The Act was repealed by the European Union (Withdrawal) Act 2018.

Background

The Bill was introduced before parliament as a reaction to the European Union (Amendment) Act 2008, which had in the United Kingdom and Gibraltar instituted the Treaty of Lisbon with no participation by the Labour Prime Minister of the day, Gordon Brown and with no referendum, although one had been promised in 2005 in the Labour manifesto.

The Conservative - Liberal Democrat Coalition Agreement pledged in 2010:
to "ensure that there is no further transfer of sovereignty or powers	over the course of the next Parliament";
to "amend the 1972 European Communities Act so	that any proposed future treaty	that transferred areas of power, or competences, would be subject to a referendum on that treaty"; and
to "examine the case for a United Kingdom Sovereignty Bill to make it clear that ultimate authority remains with Parliament".
The Queen's speech reaffirmed that legislation would be introduced "to ensure that in future this Parliament and the British people have their say on any proposed transfer of powers to the European Union".

The Act
The Act amended the European Communities Act 1972 to require that any future amendment of the Treaty on European Union or the Treaty on the Functioning of the European Union made by treaty, and any use of a passerelle provision, must be approved by an Act of Parliament at least; and that a referendum must be held across the United Kingdom and Gibraltar in any of various cases (listed in section 4 of the Act) where this would enlarge EU powers or reduce safeguards such as unanimous voting.

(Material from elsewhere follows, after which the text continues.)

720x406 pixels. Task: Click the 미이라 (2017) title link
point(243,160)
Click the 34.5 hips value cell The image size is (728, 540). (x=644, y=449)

The Act also enabled ratification of a transitional protocol relating to the number of members of the European Parliament.

The sovereignty clause

On 6 October 2010, the Government announced that the Act would include a provision "to underline that what a sovereign Parliament can do, a sovereign Parliament can always undo". The clause, eventually enacted as section 18 of the Act provides that:
"Status of EU law dependent on continuing statutory basisDirectly applicable or directly effective EU law (that is, the rights, powers, liabilities, obligations, restrictions, remedies and procedures referred to in section 2(1) of the European Communities Act 1972) falls to be recognised and available in law in the United Kingdom only by virtue of that Act or where it is required to be recognised and available in law by virtue of any other Act."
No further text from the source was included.